BUFFALO, New York — The Catholic Diocese of Buffalo announced Tuesday it will “cease operations” at its seminary at the end of the academic year, citing annual operating losses and low enrollment.

Christ the King Seminary has trained priests for more than 100 years but has lost an average of $500,000 a year for the past 10 with no end in sight, the diocese said in a statement following a vote by the seminary’s board of trustees.

There are 26 seminarians enrolled — about 10 percent of capacity — this academic year, including 15 who are on track to be priests in the Diocese of Buffalo. Those who do not graduate in May could continue their studies at colleges, universities or other theologates, the diocese said.

A steering committee, meanwhile, will be appointed to recommend models for the future preparation of priests, said Albany Bishop Edward Scharfenberger, who is temporarily overseeing the Buffalo diocese.

“This is not just about numbers on a balance sheet that don’t add up,” Scharfenberger said in a video message. “We are fully committed to attracting, educating and forming priests for the future needs of our diocese.”

The western New York diocese last week reported a $5 million loss in 2019 and said bankruptcy was imminent after being named in more than 220 lawsuits under the state’s Child Victims Act, which suspended the statute of limitations of abuse claims for one year beginning last August.

The clergy misconduct crisis has touched the seminary. A former seminarian last year publicly complained that his harassment complaint against a priest had been ignored, while another withdrew from his studies while calling the diocese’s handling of misconduct cases “disgusting and revolting.”
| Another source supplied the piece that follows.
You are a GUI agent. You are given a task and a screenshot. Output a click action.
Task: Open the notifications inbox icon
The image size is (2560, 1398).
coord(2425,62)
Also in 2019, several seminarians reported they had been subjected to offensive sexual discussions by diocesan priests at a party. Three priests were temporarily suspended.

Christ the King Seminary was founded in 1857 as part of St. Bonaventure University. The seminary was incorporated separately from the university in 1974 and relocated to East Aurora, 20 miles southeast of Buffalo.

Scharfenberger said the steering committee would also study whether to sell or repurpose the 132-acre campus and its buildings.